Linen is like cotton and Tencel, easy to wash and clean, but it still needs to be done with some precautions in mind. It can be washed in a machine on 30 degrees, with a gentle detergent, and a low spin. Hot water should never be used since higher temperatures will shrink and wear out the fibers more quickly. Do not crowd the washing machine with too many items at once. This can twist or pull the linen fabric out of shape. Handwashing is an opportunity as well. But do it in lukewarm water with a gentle soap and never twist or scrub the fabric, this will cause more damage than the machine. When washing is finished, always let the garment dry flat on a surface, if you hang it while it's wet the fibers will be stretched and get out of shape. But don’t get scared, linen is a fast dryer, and it will not lay there for days.

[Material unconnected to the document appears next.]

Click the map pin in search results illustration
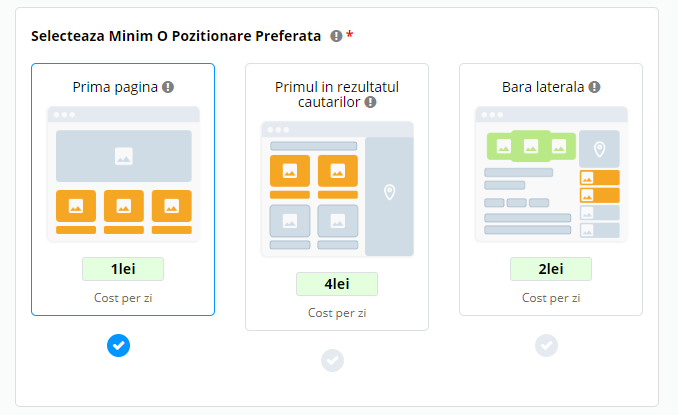This screenshot has height=415, width=678. 390,192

Good care will help keep linens looking beautiful and feeling luxuriously soft for years. Linen will crease naturally when wearing, that is a part of its charm, but from time to time it will need to be refreshed and unfolded. We recommend you steam the linen garments, it’s easy to take the wrinkles away quickly. But if ironing is the only option do it while the shirt is a bit wet or the steam function switched on the iron, with the inside out and medium heat. The linen is a dry fabric itself and heat directly on dry linen can cause some damage. To avoid it to crease, store your linen items on a hanger if possible. dry and cool area.
Spot cleaning and fresh air can keep your items in this category nice and clean for a long period without any need for washing. But after a little too wild wedding, a deeper cleaning can be necessary. Here is the very best option: Dry cleaning. Machine and hand washing will be an excessive risk for shrinking and deforming the garments.

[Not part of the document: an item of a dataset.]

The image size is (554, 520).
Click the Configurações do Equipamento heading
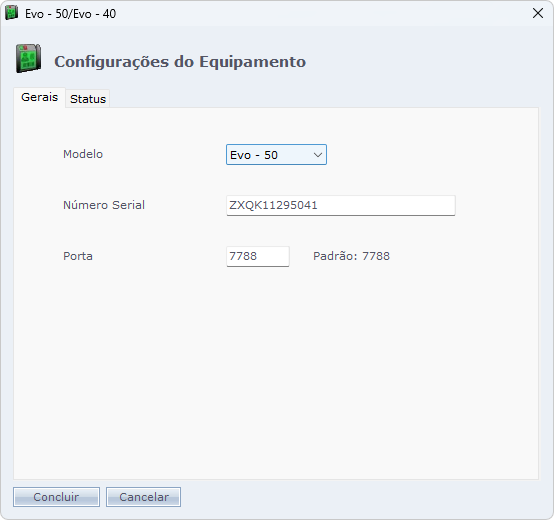[180, 61]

Storing your garments correctly is important for these kinds of items. Put the outerwear on a wide hanger, to keep the shoulders/shoulder pads nice formed. Pants need to be stored on a hanger as well, and it's important that these are folded and hanging in the press folds. Empty your pocket for heavy stuff before hanging it in the closet, wool can stretch and change shape with time if it gets pulled. Refresh the press fold on your pants - throw yourself into it, with a tutorial or other guiding the first time it is not as difficult as it sounds. However, make sure that the iron is not too hot (set to “wool”). As on knitwear, loose threads can be pulled out if you get stuck or bump into something. Then do the follow the same procedure: DO NOT cut this thread, but instead turn the garment inside out and, catch the thread with a needle, and pull the mask to the inside. Afterwards grab gently and pull in the area around to smooth the surface.